Adding this to the PLUS FLOW CONVERSION creates our PLUS TORQUE CONVERSION which lifts maximum torque from 236 lb / ft to within a whisker of 270 lb / ft whilst adding another 10 b.h.p. for a total gain of 32 b.h.p.

3: As with other Jaguars the design of the exhaust system is dominated by the need for refinement but many people think that the system on the 4.2 Jaguar is a little too quiet for a car with high performance pretensions. Fortunately it is quite possible to obtain a reasonable increase in performance allied to a pleasing exhaust note without becoming antisocial. The simplest way of doing this is to replace the first silencer boxes with our SILENCER SUBSTITUTE PIPES for a gain of about 15 b.h.p. These can also be used on most catalyst cars and are pre-formed to join into the existing system.

A standard size exhaust with all straight through silencers is available for those whose requirement is for a HIGH QUALITY STAINLESS SYSTEM. Also available is a LARGE BORE SYSTEM with all straight through silencers which obviously removes most of the restriction from the system but in reality only gives about 5-10 b.h.p. more than the Silencer Substitute Pipes so is only really worth thinking about if the complete system is in need of renewal.

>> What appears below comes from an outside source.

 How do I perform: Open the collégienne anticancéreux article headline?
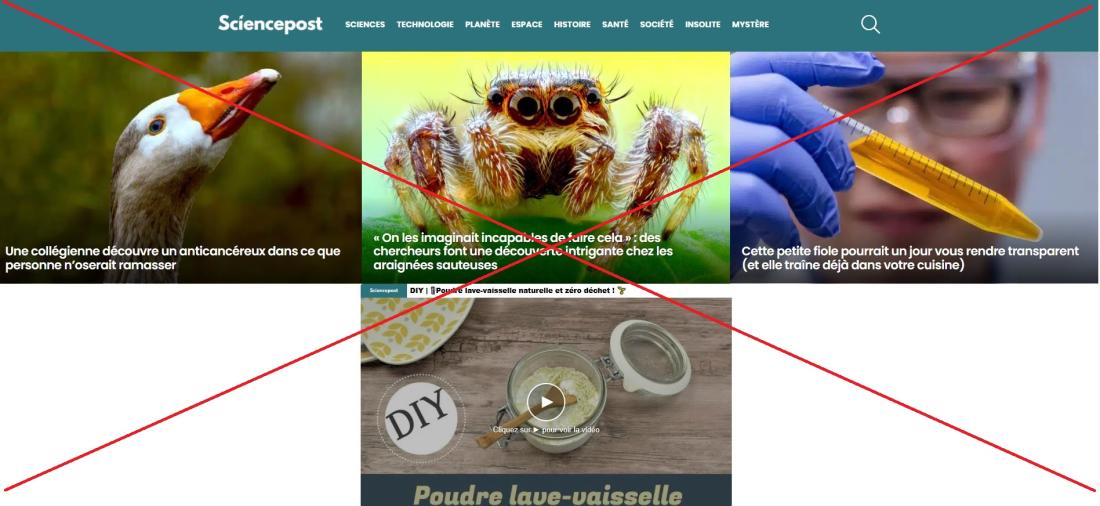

For best road performance a cost effective solution is our recently introduced TT EXTRACTOR SYSTEM (Twin Tube) which replaces the forward section with long pipes from each group of three cylinders, merging at the back of the transmission then dividing again in the usual fashion ahead of the rear axle assembly. Connecting to a standard rear section this boosts mid-range torque by approximately 9%. The exhaust note has a sharper tone than standard but is by no means antisocial. For those who seek top end power it can be used with a large bore rear section for a gain of about 30 b.h.p.

RACING OPTIONS.

Some of our performance conversions for the 4.2 engine are available in slightly different forms for racing. The Racing High Torque inlet manifold has shorter internal bell-mouths, and the Racing TT Exhaust has shorter pipe lengths before the merge point. The effectiveness is thereby pushed higher up the speed range where it is more useful on the track.